**TASK BRIEF:**
Return the material from the line with "The width and" up to and including the line with "Click the Microsoft", reproducing each line unchanged.

**DATA FOR THIS EXERCISE:**
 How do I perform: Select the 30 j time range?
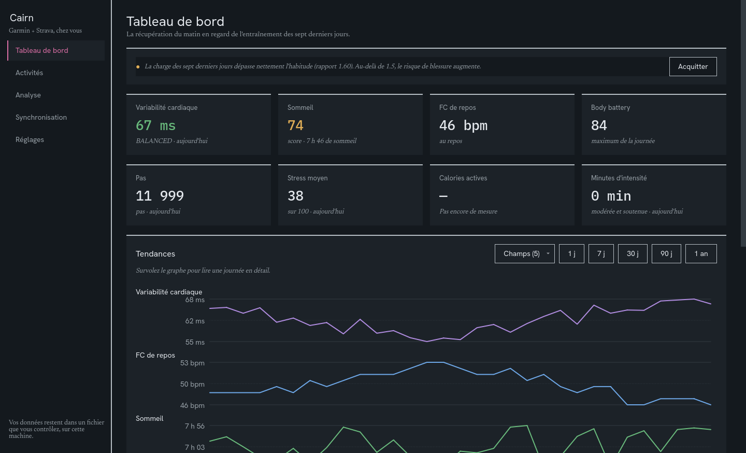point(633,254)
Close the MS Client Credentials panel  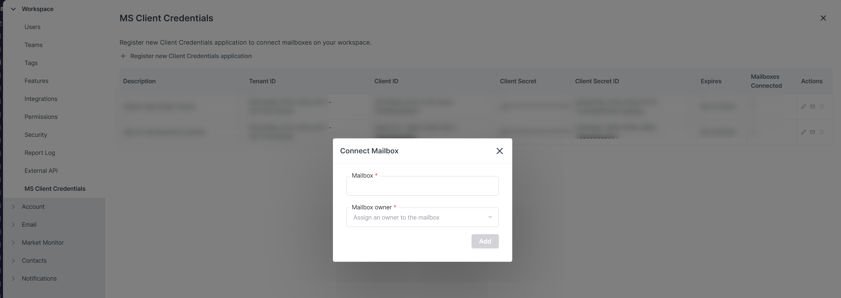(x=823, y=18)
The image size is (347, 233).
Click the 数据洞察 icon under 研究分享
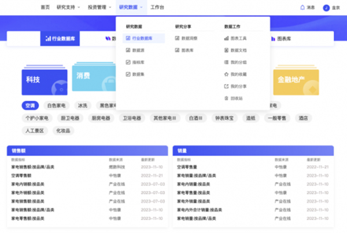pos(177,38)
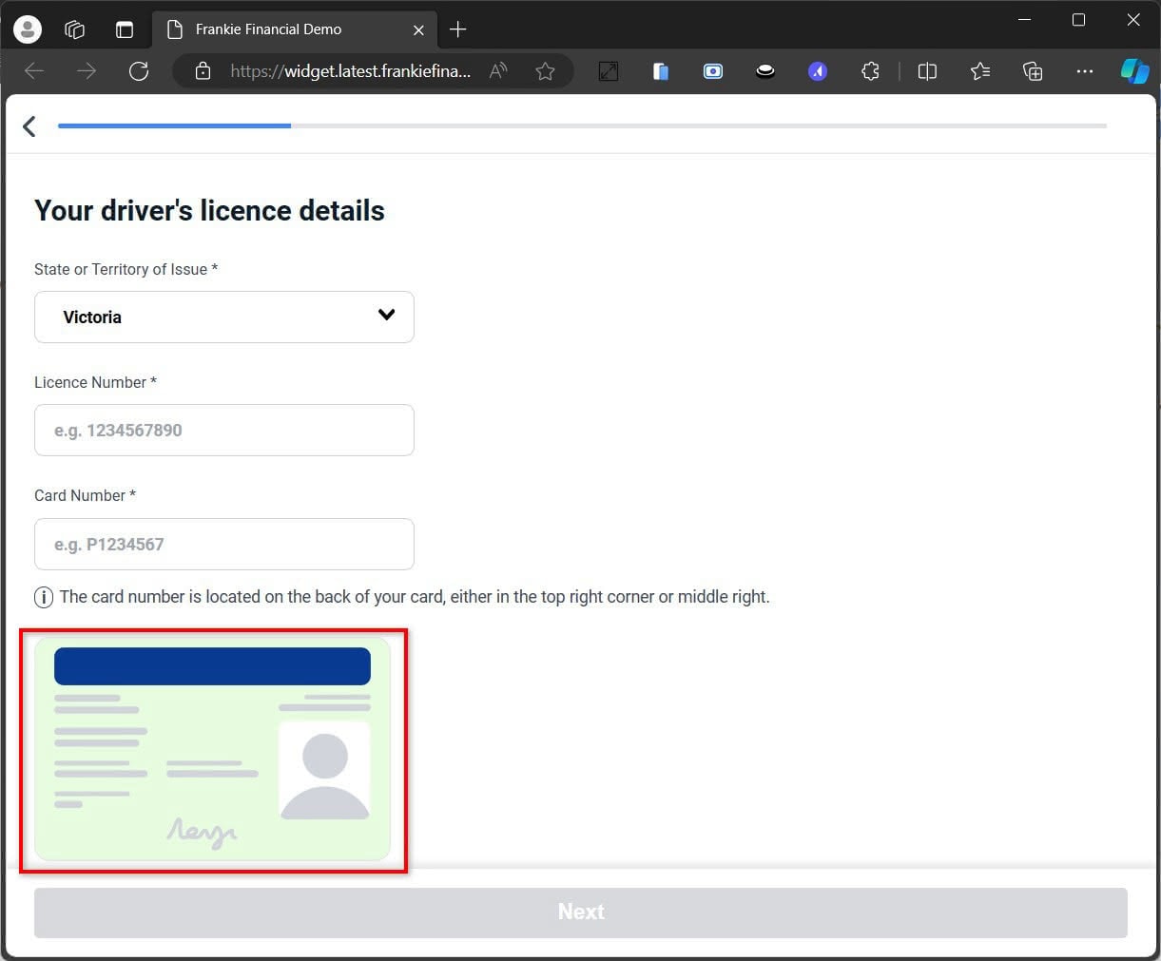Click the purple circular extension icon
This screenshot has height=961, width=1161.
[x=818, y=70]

...

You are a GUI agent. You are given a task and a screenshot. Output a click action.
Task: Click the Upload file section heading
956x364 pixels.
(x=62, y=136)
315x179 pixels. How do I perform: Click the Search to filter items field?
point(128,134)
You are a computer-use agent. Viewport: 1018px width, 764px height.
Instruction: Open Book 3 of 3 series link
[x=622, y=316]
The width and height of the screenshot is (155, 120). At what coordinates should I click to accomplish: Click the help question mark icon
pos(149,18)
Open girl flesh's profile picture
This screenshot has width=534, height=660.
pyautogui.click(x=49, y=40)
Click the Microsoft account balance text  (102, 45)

**COMPLETED EXERCISE:**
The width and height of the screenshot is (155, 120). At what coordinates should I click to accomplish: Click the help question mark icon
pos(149,18)
Open girl flesh's profile picture
This screenshot has width=534, height=660.
pyautogui.click(x=49, y=40)
Click the Microsoft account balance text  (102, 45)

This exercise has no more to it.